Hermione's rant of apology was cut off by Fleur's lips claiming her own, Fleur's hands wrapped around her own to move them away. Hermione was quite content to have all thoughts driven from her head as Fleur deepened the kiss, hands wrapping around Hermione's back. Hermione, leaning back, wrapped her arms around Fleur's neck, happily pressing her mouth up and into that of her mate. It was quite some time before either remembered what they were supposed to be discussing.
"It's--" Hermione began, reaching for the parchment. "It's a transportation ritual. Something that will cut through wards, get you in and out." Fleur's eyes widened. "It's not finished," Hermione added hastily.
"Ow is zat possible?" Fleur asked incredulously. "Cutting through powerful wards is--"
"Anything is possible," Hermione said quietly. "With a ritual, anything is possible, so long as you get the math and runes perfect and sacrifice enough. As for why it's easy to cut through powerful wards--this is a celtic ritual. Most wards are based off of Roman numerology, meaning its almost impossible for latinate rituals to break through, but easier for celtic, or say, Chinese." Fleur was silent for a moment, looking down at the parchment that rested in her hands.
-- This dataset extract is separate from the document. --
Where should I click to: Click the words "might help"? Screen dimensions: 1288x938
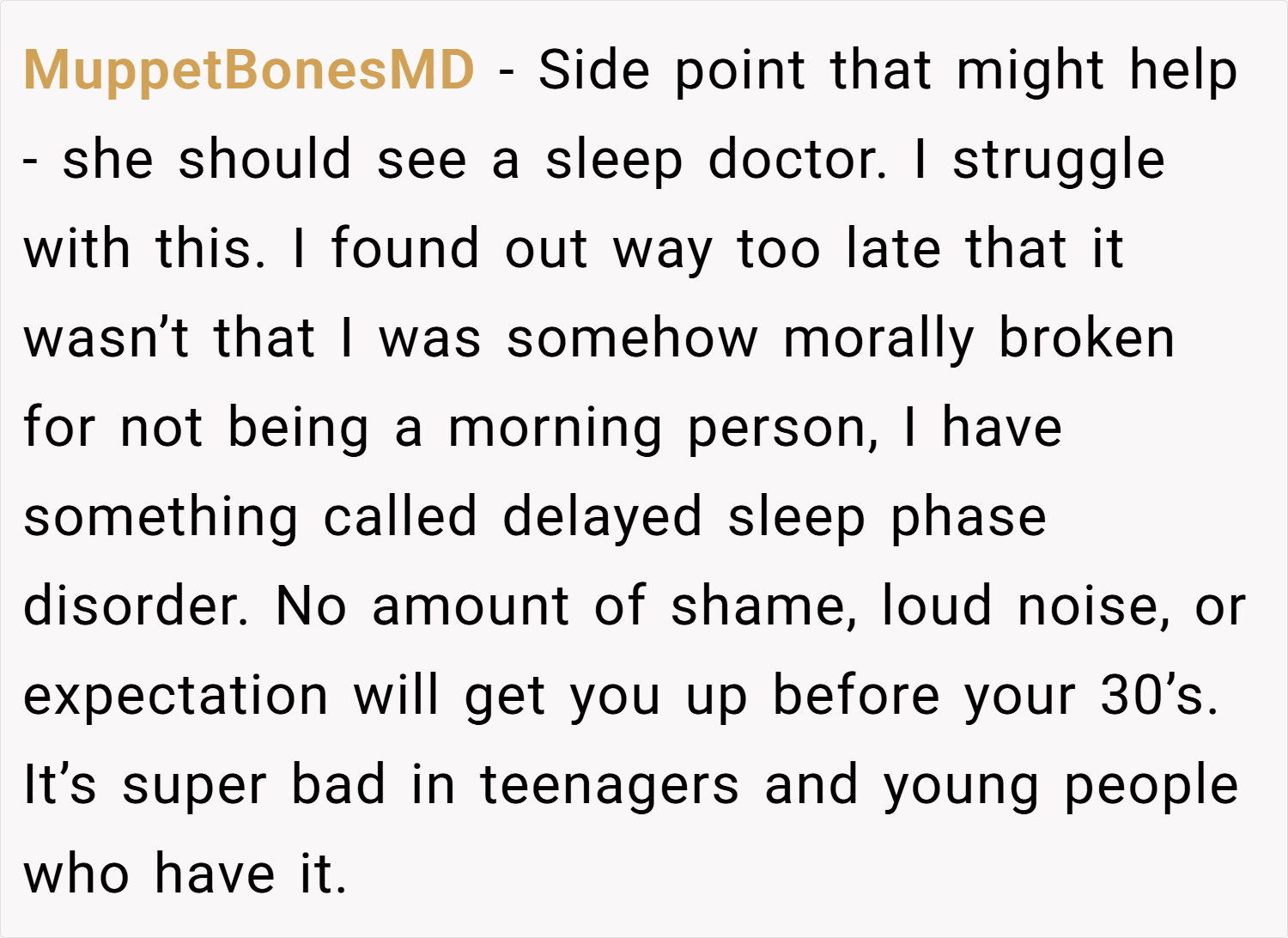1097,70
"Is this to where I think it is?" she asked quietly. Hermione could only nod, her body tense and voice constricted. She relaxed only when she felt Fleur's strong, comforting arms wrap around her, pulling her into a more peaceful state.
"Be careful, mon coeur," Fleur said. "Be careful."
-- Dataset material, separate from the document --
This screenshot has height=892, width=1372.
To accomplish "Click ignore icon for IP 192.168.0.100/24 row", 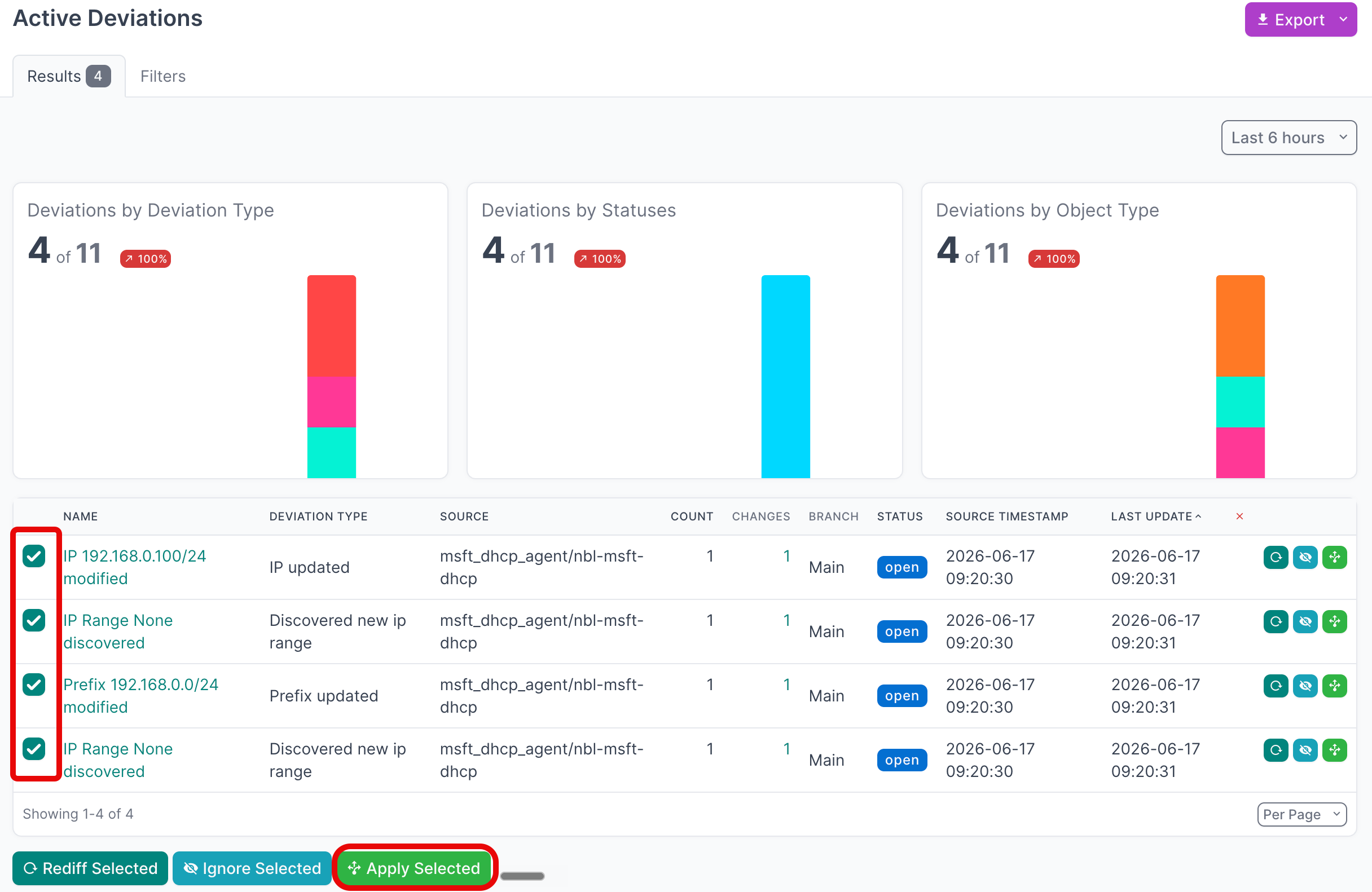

"And you as well," Hermione said. "You're the one in the tournament with a death rate. Gods alone know what the first task will be, besides insane."
"Dragons," Fleur said quietly. Her attempt to mix alarming news with a calm tone utterly failed.
"Dragons?!" Hermione exclaimed, leaping from Fleur's arms. "Dragons?! How the--why would--do they fucking want people to die?!"
"We only need to steal something," Fleur interjected. "Though zey are nesting mothers. I was wondering if you 'ad any ideas. I was planning on 'aving it fall asleep."
"Fuck," Hermione said. She began pacing the room, muttering to herself, then entered the stacks, emerging with a large pile of books.
"The sleep charm should work," Hermione said. "Except that it won't last long enough, not unless you alter it."
"We," Fleur replied. "We will alter it." Instantly Hermione face broke apart, split open by a wide and sappy grin.
"We will," she whispered in agreement.